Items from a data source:
====
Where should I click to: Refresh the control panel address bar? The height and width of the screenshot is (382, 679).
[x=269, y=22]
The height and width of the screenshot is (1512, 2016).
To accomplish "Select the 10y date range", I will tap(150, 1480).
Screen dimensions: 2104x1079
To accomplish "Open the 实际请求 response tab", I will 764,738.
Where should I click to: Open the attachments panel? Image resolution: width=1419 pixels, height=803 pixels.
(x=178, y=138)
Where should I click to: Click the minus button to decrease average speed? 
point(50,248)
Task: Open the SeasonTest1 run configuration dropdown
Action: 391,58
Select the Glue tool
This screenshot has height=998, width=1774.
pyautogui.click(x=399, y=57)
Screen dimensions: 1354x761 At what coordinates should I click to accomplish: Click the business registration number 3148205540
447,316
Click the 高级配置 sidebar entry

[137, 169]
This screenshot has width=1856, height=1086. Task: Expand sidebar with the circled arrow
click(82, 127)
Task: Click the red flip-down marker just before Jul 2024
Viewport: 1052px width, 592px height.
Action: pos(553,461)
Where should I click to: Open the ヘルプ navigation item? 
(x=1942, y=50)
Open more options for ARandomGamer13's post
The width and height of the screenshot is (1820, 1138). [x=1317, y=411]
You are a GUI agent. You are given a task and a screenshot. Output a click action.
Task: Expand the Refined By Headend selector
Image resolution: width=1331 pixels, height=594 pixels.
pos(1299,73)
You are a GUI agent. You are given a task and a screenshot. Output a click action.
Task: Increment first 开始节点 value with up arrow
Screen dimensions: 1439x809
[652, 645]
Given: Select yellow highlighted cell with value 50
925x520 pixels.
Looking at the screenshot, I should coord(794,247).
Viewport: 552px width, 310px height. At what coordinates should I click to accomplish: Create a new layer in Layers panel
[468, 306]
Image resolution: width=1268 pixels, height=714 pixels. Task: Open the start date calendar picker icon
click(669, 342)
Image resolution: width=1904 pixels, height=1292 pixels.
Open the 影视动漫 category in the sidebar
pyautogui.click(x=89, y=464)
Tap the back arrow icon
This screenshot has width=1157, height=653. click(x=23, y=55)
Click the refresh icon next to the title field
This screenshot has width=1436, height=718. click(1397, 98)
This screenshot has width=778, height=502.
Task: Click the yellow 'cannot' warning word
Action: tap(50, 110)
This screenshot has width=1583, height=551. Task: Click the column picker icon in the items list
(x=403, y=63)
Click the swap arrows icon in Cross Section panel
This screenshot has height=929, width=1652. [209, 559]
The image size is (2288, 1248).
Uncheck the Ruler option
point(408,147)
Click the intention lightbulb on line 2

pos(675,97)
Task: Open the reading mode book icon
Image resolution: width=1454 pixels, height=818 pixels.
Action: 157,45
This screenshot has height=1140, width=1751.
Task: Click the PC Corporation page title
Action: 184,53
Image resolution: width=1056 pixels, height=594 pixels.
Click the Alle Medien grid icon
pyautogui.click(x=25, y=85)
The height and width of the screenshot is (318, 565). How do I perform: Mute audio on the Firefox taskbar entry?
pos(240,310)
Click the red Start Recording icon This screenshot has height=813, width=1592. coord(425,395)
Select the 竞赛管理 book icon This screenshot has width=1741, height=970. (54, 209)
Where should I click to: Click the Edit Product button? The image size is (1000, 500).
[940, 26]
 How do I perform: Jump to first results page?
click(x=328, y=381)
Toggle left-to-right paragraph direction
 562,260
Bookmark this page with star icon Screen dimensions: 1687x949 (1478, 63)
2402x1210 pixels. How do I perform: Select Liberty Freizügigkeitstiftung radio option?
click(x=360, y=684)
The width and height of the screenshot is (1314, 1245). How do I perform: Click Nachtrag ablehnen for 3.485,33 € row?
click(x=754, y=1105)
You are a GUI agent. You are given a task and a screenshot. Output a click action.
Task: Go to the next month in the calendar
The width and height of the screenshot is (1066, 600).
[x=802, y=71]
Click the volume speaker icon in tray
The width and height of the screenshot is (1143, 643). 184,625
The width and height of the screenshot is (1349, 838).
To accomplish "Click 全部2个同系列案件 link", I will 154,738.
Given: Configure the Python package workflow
====
=== Work to be completed ===
Without changing a single character, write out all of the entries.

=== Answer ===
Where should I click to: Refresh the control panel address bar? The height and width of the screenshot is (382, 679).
[x=269, y=22]
The height and width of the screenshot is (1512, 2016).
To accomplish "Select the 10y date range", I will tap(150, 1480).
Screen dimensions: 2104x1079
To accomplish "Open the 实际请求 response tab", I will 764,738.
Where should I click to: Open the attachments panel? Image resolution: width=1419 pixels, height=803 pixels.
(x=178, y=138)
Where should I click to: Click the minus button to decrease average speed? 
point(50,248)
Task: Open the SeasonTest1 run configuration dropdown
Action: 391,58
Select the Glue tool
This screenshot has height=998, width=1774.
pyautogui.click(x=399, y=57)
Screen dimensions: 1354x761 At what coordinates should I click to accomplish: Click the business registration number 3148205540
447,316
Click the 高级配置 sidebar entry

[137, 169]
This screenshot has width=1856, height=1086. Task: Expand sidebar with the circled arrow
click(82, 127)
Task: Click the red flip-down marker just before Jul 2024
Viewport: 1052px width, 592px height.
Action: pos(553,461)
Where should I click to: Open the ヘルプ navigation item? 
(x=1942, y=50)
Open more options for ARandomGamer13's post
The width and height of the screenshot is (1820, 1138). [x=1317, y=411]
You are a GUI agent. You are given a task and a screenshot. Output a click action.
Task: Expand the Refined By Headend selector
Image resolution: width=1331 pixels, height=594 pixels.
pos(1299,73)
You are a GUI agent. You are given a task and a screenshot. Output a click action.
Task: Increment first 开始节点 value with up arrow
Screen dimensions: 1439x809
[652, 645]
Given: Select yellow highlighted cell with value 50
925x520 pixels.
Looking at the screenshot, I should coord(794,247).
Viewport: 552px width, 310px height. At what coordinates should I click to accomplish: Create a new layer in Layers panel
[468, 306]
Image resolution: width=1268 pixels, height=714 pixels. Task: Open the start date calendar picker icon
click(669, 342)
Image resolution: width=1904 pixels, height=1292 pixels.
Open the 影视动漫 category in the sidebar
pyautogui.click(x=89, y=464)
Tap the back arrow icon
This screenshot has width=1157, height=653. click(x=23, y=55)
Click the refresh icon next to the title field
This screenshot has width=1436, height=718. click(1397, 98)
This screenshot has width=778, height=502.
Task: Click the yellow 'cannot' warning word
Action: tap(50, 110)
This screenshot has width=1583, height=551. Task: Click the column picker icon in the items list
(x=403, y=63)
Click the swap arrows icon in Cross Section panel
This screenshot has height=929, width=1652. [209, 559]
The image size is (2288, 1248).
Uncheck the Ruler option
point(408,147)
Click the intention lightbulb on line 2

pos(675,97)
Task: Open the reading mode book icon
Image resolution: width=1454 pixels, height=818 pixels.
Action: 157,45
This screenshot has height=1140, width=1751.
Task: Click the PC Corporation page title
Action: 184,53
Image resolution: width=1056 pixels, height=594 pixels.
Click the Alle Medien grid icon
pyautogui.click(x=25, y=85)
The height and width of the screenshot is (318, 565). How do I perform: Mute audio on the Firefox taskbar entry?
pos(240,310)
Click the red Start Recording icon This screenshot has height=813, width=1592. coord(425,395)
Select the 竞赛管理 book icon This screenshot has width=1741, height=970. (54, 209)
Where should I click to: Click the Edit Product button? The image size is (1000, 500).
[940, 26]
 How do I perform: Jump to first results page?
click(x=328, y=381)
Toggle left-to-right paragraph direction
 562,260
Bookmark this page with star icon Screen dimensions: 1687x949 (1478, 63)
2402x1210 pixels. How do I perform: Select Liberty Freizügigkeitstiftung radio option?
click(x=360, y=684)
The width and height of the screenshot is (1314, 1245). How do I perform: Click Nachtrag ablehnen for 3.485,33 € row?
click(x=754, y=1105)
You are a GUI agent. You are given a task and a screenshot. Output a click action.
Task: Go to the next month in the calendar
The width and height of the screenshot is (1066, 600).
[x=802, y=71]
Click the volume speaker icon in tray
The width and height of the screenshot is (1143, 643). 184,625
The width and height of the screenshot is (1349, 838).
To accomplish "Click 全部2个同系列案件 link", I will 154,738.
Given: Configure the Python package workflow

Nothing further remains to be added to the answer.